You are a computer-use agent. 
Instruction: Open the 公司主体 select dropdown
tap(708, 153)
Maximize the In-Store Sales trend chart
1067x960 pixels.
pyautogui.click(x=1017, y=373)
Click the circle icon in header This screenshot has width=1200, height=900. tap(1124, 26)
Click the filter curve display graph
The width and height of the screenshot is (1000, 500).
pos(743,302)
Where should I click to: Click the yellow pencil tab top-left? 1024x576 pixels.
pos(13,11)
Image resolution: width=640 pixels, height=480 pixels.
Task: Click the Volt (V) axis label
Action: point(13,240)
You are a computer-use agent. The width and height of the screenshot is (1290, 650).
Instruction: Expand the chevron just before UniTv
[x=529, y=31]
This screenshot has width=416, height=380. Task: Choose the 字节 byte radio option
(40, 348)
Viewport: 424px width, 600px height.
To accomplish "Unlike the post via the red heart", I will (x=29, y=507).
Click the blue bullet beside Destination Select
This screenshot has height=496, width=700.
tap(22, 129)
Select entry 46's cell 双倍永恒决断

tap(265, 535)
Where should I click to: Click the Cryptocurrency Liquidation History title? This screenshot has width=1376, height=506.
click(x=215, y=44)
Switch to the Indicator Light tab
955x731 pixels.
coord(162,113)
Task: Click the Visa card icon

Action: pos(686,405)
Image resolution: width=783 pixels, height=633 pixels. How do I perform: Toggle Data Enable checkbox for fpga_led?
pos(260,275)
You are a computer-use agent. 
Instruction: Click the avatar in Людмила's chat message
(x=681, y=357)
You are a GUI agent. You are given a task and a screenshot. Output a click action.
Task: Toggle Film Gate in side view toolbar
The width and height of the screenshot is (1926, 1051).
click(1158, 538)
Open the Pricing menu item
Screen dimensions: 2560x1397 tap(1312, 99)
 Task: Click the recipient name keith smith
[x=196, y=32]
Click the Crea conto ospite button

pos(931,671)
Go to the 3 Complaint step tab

= = = = =

→ **THE PROBLEM**: A faithful copy of all the records is required.

→ **ANSWER BELOW**:
You are a computer-use agent. 
Instruction: Open the 公司主体 select dropdown
tap(708, 153)
Maximize the In-Store Sales trend chart
1067x960 pixels.
pyautogui.click(x=1017, y=373)
Click the circle icon in header This screenshot has width=1200, height=900. tap(1124, 26)
Click the filter curve display graph
The width and height of the screenshot is (1000, 500).
pos(743,302)
Where should I click to: Click the yellow pencil tab top-left? 1024x576 pixels.
pos(13,11)
Image resolution: width=640 pixels, height=480 pixels.
Task: Click the Volt (V) axis label
Action: point(13,240)
You are a computer-use agent. The width and height of the screenshot is (1290, 650).
Instruction: Expand the chevron just before UniTv
[x=529, y=31]
This screenshot has width=416, height=380. Task: Choose the 字节 byte radio option
(40, 348)
Viewport: 424px width, 600px height.
To accomplish "Unlike the post via the red heart", I will (x=29, y=507).
Click the blue bullet beside Destination Select
This screenshot has height=496, width=700.
tap(22, 129)
Select entry 46's cell 双倍永恒决断

tap(265, 535)
Where should I click to: Click the Cryptocurrency Liquidation History title? This screenshot has width=1376, height=506.
click(x=215, y=44)
Switch to the Indicator Light tab
955x731 pixels.
coord(162,113)
Task: Click the Visa card icon

Action: pos(686,405)
Image resolution: width=783 pixels, height=633 pixels. How do I perform: Toggle Data Enable checkbox for fpga_led?
pos(260,275)
You are a computer-use agent. 
Instruction: Click the avatar in Людмила's chat message
(x=681, y=357)
You are a GUI agent. You are given a task and a screenshot. Output a click action.
Task: Toggle Film Gate in side view toolbar
The width and height of the screenshot is (1926, 1051).
click(1158, 538)
Open the Pricing menu item
Screen dimensions: 2560x1397 tap(1312, 99)
 Task: Click the recipient name keith smith
[x=196, y=32]
Click the Crea conto ospite button

pos(931,671)
Go to the 3 Complaint step tab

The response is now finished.